Written exercise A -
List every company the energy market report below names.

Every month I put out the ONG Report, a short weekly brief covering the energy news I think matters most to investors watching the oil and gas space. I keep it tight on purpose. The goal is to cut through the noise and give you the signal.
But at the end of each month, I want to do something a little different. I want to pull back, look at everything we covered, and connect the dots. Individual headlines can be interesting. Patterns are where the real picture lives.
February 2026 gave us a lot to work with. Seven reports. Seven weeks of market signals. And when I lay them all out together, they tell one clear story: natural gas is no longer just an energy source. It is becoming the backbone of the American economy's next era, and the gap between what is being demanded and what can actually be delivered is widening fast.
Here is what I was watching, what it means, and why I think it matters if you are considering direct participation in domestic oil and gas.
I led off the month with a story that I think a lot of people in the investment world are still underestimating.
Texas just approved the largest gas power project in US history. Pacifico Energy's 7.65 gigawatt GW Ranch in Pecos County received its air permit, and it is not alone. During 2025, Texas added nearly 58 gigawatts of gas generation capacity to its development pipeline. To put that in perspective, that is more than the entire peak power demand of the state of California.
If fully built, the GW Ranch alone could consume up to 2 billion cubic feet of gas per day, equivalent to 7% of total daily Permian Basin production in 2025.
That is not a rounding error. That is a structural demand shift.
The driver behind all of it is AI. Data centers need power that does not blink. Wind goes calm. Solar goes dark. Natural gas runs 24 hours a day, 7 days a week. That is why, when I covered the turbine shortage story on February 5th, the numbers hit differently than I expected.
Lead times for gas turbines have stretched to five years, up from three and a half just two years ago. Costs have surged 49%. The US had over 159 gigawatts of gas power in pre-construction as of January 2026, but turbine manufacturers physically cannot keep up. GE Vernova ended 2025 with 83 gigawatts under contract. They started the year with 46. They expect to hit 100 gigawatts by the end of 2026. Delivery on most of those orders will not begin until 2027 and beyond.
Then, right here in Oklahoma, the Sand Springs City Council voted 6-1 to approve Google's 827-acre data center near Tulsa. Local opposition. Active lawsuit. Neither one stopped it. The project moved forward. That tells you something about how much demand pressure is sitting behind these builds.

Source records -
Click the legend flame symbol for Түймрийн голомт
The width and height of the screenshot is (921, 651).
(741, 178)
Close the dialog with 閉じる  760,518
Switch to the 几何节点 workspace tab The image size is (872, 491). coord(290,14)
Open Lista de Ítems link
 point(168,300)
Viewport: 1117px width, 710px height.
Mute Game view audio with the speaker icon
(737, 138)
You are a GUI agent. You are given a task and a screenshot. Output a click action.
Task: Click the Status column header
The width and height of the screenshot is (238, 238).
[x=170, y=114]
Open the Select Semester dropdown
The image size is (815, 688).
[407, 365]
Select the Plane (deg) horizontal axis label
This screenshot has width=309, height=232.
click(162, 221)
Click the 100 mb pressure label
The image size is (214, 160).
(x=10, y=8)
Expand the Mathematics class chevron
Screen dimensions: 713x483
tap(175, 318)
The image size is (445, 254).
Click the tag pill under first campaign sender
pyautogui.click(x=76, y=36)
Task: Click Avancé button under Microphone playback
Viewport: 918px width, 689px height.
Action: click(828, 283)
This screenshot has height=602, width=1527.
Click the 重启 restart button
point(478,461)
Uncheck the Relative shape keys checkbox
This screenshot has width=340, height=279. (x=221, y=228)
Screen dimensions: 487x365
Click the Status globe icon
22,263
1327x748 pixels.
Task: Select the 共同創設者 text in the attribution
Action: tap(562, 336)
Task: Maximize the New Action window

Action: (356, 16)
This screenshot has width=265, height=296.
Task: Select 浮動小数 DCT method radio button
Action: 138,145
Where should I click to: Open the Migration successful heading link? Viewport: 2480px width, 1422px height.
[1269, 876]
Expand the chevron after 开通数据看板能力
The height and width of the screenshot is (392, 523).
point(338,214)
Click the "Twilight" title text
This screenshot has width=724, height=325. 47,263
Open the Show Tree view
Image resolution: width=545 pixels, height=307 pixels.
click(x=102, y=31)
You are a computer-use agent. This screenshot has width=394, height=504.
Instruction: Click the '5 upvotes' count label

Written exercise B -
Rewrite the records from their first line through the line that has "click(x=102, y=31)", replacing "Screen dimensions" with "Display size" and keeping everything else the same.

Correct answer A -
Pacifico Energy, GE Vernova, Google

Correct answer B -
Click the legend flame symbol for Түймрийн голомт
The width and height of the screenshot is (921, 651).
(741, 178)
Close the dialog with 閉じる  760,518
Switch to the 几何节点 workspace tab The image size is (872, 491). coord(290,14)
Open Lista de Ítems link
 point(168,300)
Viewport: 1117px width, 710px height.
Mute Game view audio with the speaker icon
(737, 138)
You are a GUI agent. You are given a task and a screenshot. Output a click action.
Task: Click the Status column header
The width and height of the screenshot is (238, 238).
[x=170, y=114]
Open the Select Semester dropdown
The image size is (815, 688).
[407, 365]
Select the Plane (deg) horizontal axis label
This screenshot has width=309, height=232.
click(162, 221)
Click the 100 mb pressure label
The image size is (214, 160).
(x=10, y=8)
Expand the Mathematics class chevron
Display size: 713x483
tap(175, 318)
The image size is (445, 254).
Click the tag pill under first campaign sender
pyautogui.click(x=76, y=36)
Task: Click Avancé button under Microphone playback
Viewport: 918px width, 689px height.
Action: click(828, 283)
This screenshot has height=602, width=1527.
Click the 重启 restart button
point(478,461)
Uncheck the Relative shape keys checkbox
This screenshot has width=340, height=279. (x=221, y=228)
Display size: 487x365
Click the Status globe icon
22,263
1327x748 pixels.
Task: Select the 共同創設者 text in the attribution
Action: tap(562, 336)
Task: Maximize the New Action window

Action: (356, 16)
This screenshot has width=265, height=296.
Task: Select 浮動小数 DCT method radio button
Action: 138,145
Where should I click to: Open the Migration successful heading link? Viewport: 2480px width, 1422px height.
[1269, 876]
Expand the chevron after 开通数据看板能力
The height and width of the screenshot is (392, 523).
point(338,214)
Click the "Twilight" title text
This screenshot has width=724, height=325. 47,263
Open the Show Tree view
Image resolution: width=545 pixels, height=307 pixels.
click(x=102, y=31)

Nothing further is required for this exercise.